A recent Telemann thread here: http://www.talkclassical.com/24903-telemann.html with plenty of suggestions for further exploration.

According to my music library I own about 30 hours of Telemann's music, but really I'm just scratching the surface. If only he'd written as little as Bach!


----------



## HaydnBearstheClock (Jul 6, 2013)

Thanks Nereffid, hehe, well good music costs a little, we must accept this .


----------



## Art Rock (Nov 28, 2009)

I have a dozen or so of his concerto CD's issued on CPO. Good background music, not something I would turn to when I am in a real listening mood. But that holds for most baroque music for me (the one exception being JS Bach).


----------



## chrisco97 (May 22, 2013)

I have not heard many of his works, but what I have heard, I was fond of. Reminded me of Vivaldi's music for whatever reason...


----------



## brianvds (May 1, 2013)

Nereffid said:


> According to my music library I own about 30 hours of Telemann's music, but really I'm just scratching the surface. If only he'd written as little as Bach!


I seem to remember reading that he wrote more music than Bach and Händel combined, and was one of the most prolific composers in history. Surprisingly, much of it very listenable too!


----------



## Forte (Jul 26, 2013)

I've played a few of his _12 Fantasias for Violin without Bass_ which are quite nice works to introduce violin players to solo Bach material. Also, we played the viola concerto in my school orchestra a few years back (I don't play the viola though). The guy has written so much, so much music though, and I don't have time to listen to all of it even though I believe he's written some good quality stuff.


----------



## brotagonist (Jul 11, 2013)

In the vinyl era, I had _Tafelmusik_, which got quite a lot of air time during dinners, and currently, I have Hardenberger's _Trumpet Concertos_.


----------



## HaydnBearstheClock (Jul 6, 2013)

when I hear Telemann I get the impression that he was extremely well-versed with the music of his time - there's also a sense of fun in a lot of his music. He can be quite serious though when he wants to be - a good example are many of his adagios. He's actually one of my favourite composers.


----------



## Ingélou (Feb 10, 2013)

We just got back from a Norwich Baroque concert which featured ... ta da! ... *Telemann*. His Concerto Polonaise, which featured some very spirited Polish-folky bits, played by the director (Jim O'Toole, my fiddle teacher) with fabulous panache. The music was gorgeous. Oh wow, I am so glad that I'm at last able to come on your lovely thread, HaydnBearstheClock. 

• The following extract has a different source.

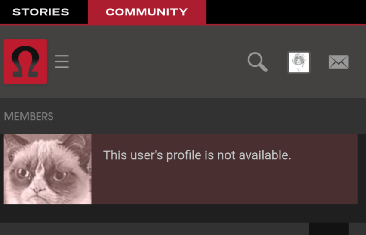
Task: Click the grumpy cat image
Action: click(x=48, y=169)
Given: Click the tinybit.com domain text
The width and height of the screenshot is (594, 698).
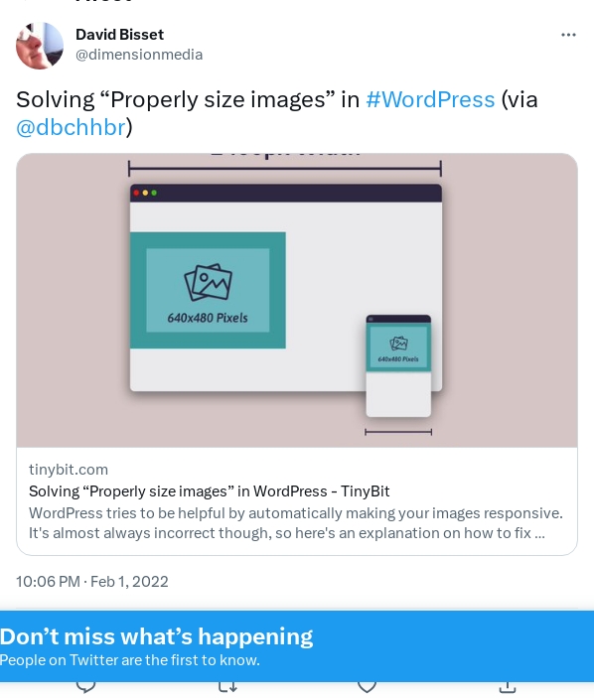Looking at the screenshot, I should (69, 470).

Telemann is good; Telemann is fab! :tiphat:

PS - You have a very funny name, H-B-T-C - I suppose you wouldn't care to explain, she added, wistfully.


----------



## brotagonist (Jul 11, 2013)

Clues: Haydn _Symphonies 82 & 101_


----------



## HaydnBearstheClock (Jul 6, 2013)

Plus the little 'hint' that Haydn's music will live forever .


----------



## StlukesguildOhio (Dec 25, 2006)

I was going to reply... but Nereffid's link to the older discussion on Telemann pretty much covers the majority of the discs I would still recommend. Come to think of it... this has been something of a Baroque week. I've been listening to lots of Bach, Handel, Vivaldi, Tartini, Rameau... and Telemann.


----------



## HaydnBearstheClock (Jul 6, 2013)

StlukesguildOhio said:


> I was going to reply... but Nereffid's link to the older discussion on Telemann pretty much covers the majority of the discs I would still recommend. Come to think of it... this has been something of a Baroque week. I've been listening to lots of Bach, Handel, Vivaldi, Tartini, Rameau... and Telemann.


can't go wrong with a baroque week .


----------



## Bas (Jul 24, 2012)

HaydnBearstheClock said:


> can't go wrong with a baroque week .


One can't go wrong with a baroque eternity. 

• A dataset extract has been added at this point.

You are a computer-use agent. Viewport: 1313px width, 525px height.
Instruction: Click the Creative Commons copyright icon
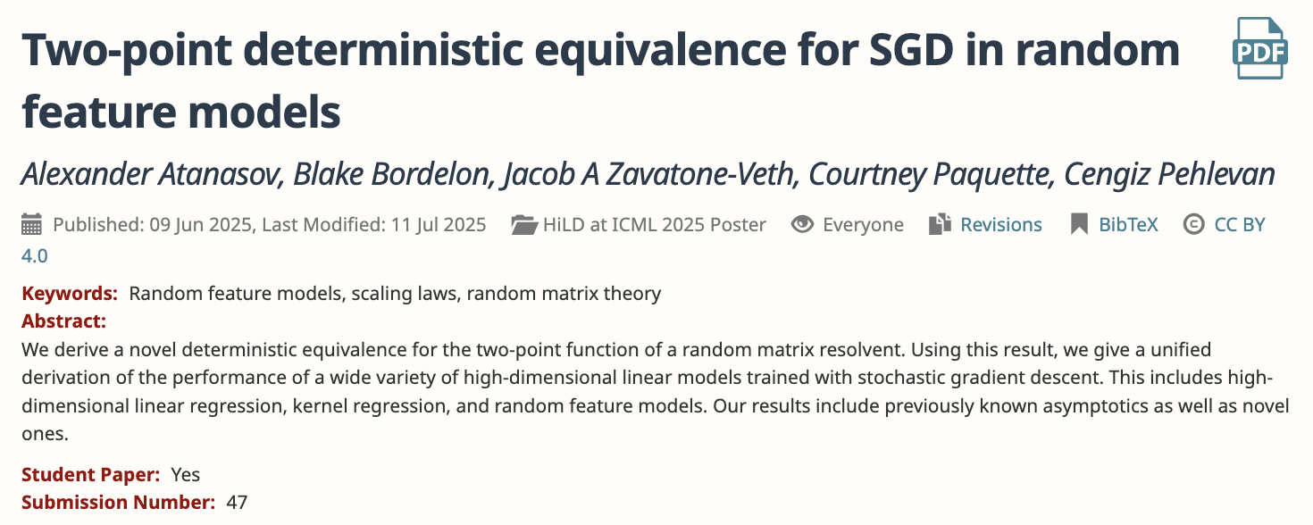[1192, 224]
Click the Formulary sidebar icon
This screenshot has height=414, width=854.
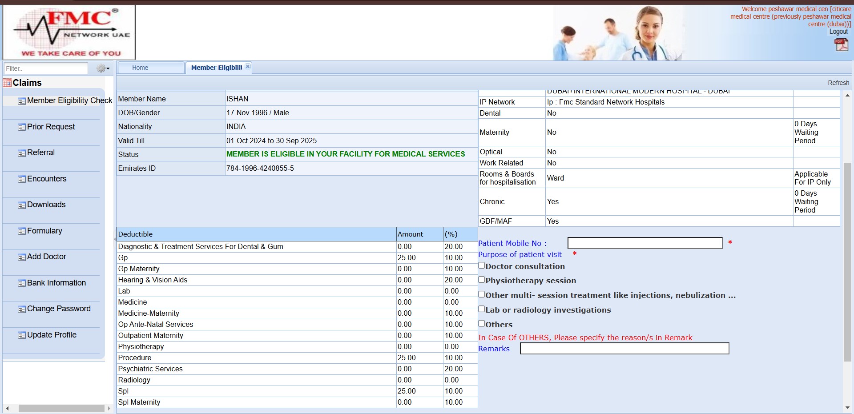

One newer disc I'd definitely recommend is on the Agogique label, under the capable direction of Fabio Biondi:
Quixotte & La Changeante


----------



## HaydnBearstheClock (Jul 6, 2013)

cool, I actually have the beginning to the Burlesque de Quixotte on the Gottfried von der Goltz disc. Thanks for the suggestion.


----------



## musicphotogAnimal (Jul 24, 2012)

HaydnBearstheClock said:


> Thanks Nereffid, hehe, well good music costs a little, we must accept this .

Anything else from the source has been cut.